# START OF READING PASSAGE

UNITED STATES DISTRICT COURT FOR THE SOUTHERN DISTRICT OF OHIO WESTERN DIVISION AT DAYTON
Jul 29, 2013
Case No. 3:08-cr-036 (S.D. Ohio Jul. 29, 2013)

Opinion

Case No. 3:08-cr-036 Also 3:12-cv-209

07-29-2013

UNITED STATES OF AMERICA, Plaintiff, v. KEVIN R. TINCHER Defendant.


District Judge Walter Herbert Rice

Magistrate Judge Michael R. Merz


SUPPLEMENTAL REPORT AND RECOMMENDATIONS

This action under 28 U.S.C. § 2255 is before the Court on Defendant's Objections (Doc. No. 93) to the Magistrate Judge's Report and Recommendations which recommended the Motion to Vacate be dismissed with prejudice (Doc. No. 92). Judge Rice has recommitted the matter for reconsideration in light of the Objections (Doc. No. 94).

# END OF READING PASSAGE

Summarize the court document above in two sentences.

# START OF PROVIDED MATERIAL

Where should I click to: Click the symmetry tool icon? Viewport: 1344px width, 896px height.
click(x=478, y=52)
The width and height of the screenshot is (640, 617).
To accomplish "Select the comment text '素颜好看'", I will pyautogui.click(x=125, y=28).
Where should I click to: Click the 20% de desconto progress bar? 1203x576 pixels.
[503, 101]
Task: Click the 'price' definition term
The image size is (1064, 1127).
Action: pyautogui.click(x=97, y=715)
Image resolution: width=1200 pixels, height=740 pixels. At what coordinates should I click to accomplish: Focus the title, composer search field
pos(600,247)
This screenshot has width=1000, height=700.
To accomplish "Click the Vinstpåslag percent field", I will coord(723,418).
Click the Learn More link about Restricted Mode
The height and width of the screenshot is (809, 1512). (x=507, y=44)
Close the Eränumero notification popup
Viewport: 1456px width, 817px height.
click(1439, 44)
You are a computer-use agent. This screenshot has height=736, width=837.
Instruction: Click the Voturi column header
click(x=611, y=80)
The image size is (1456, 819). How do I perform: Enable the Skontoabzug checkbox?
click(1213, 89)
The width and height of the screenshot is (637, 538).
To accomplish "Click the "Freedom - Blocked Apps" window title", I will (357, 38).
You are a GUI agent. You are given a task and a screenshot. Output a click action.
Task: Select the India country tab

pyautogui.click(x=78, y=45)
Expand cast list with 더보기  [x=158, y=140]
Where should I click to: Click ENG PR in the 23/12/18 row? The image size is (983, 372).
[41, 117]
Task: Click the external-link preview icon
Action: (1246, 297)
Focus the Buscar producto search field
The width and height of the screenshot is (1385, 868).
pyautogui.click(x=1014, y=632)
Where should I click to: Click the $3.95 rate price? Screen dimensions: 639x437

# END OF PROVIDED MATERIAL

* [THE SOLUTION] This is a supplemental report and recommendations dated July 29, 2013, in United States of America v. Kevin R. Tincher, a case in the U.S. District Court for the Southern District of Ohio, Western Division at Dayton. The 28 U.S.C. § 2255 action is before the Court on the Defendant's Objections to the Magistrate Judge's Report and Recommendations, which recommended dismissing the Motion to Vacate with prejudice, and Judge Rice has recommitted the matter for reconsideration in light of those Objections.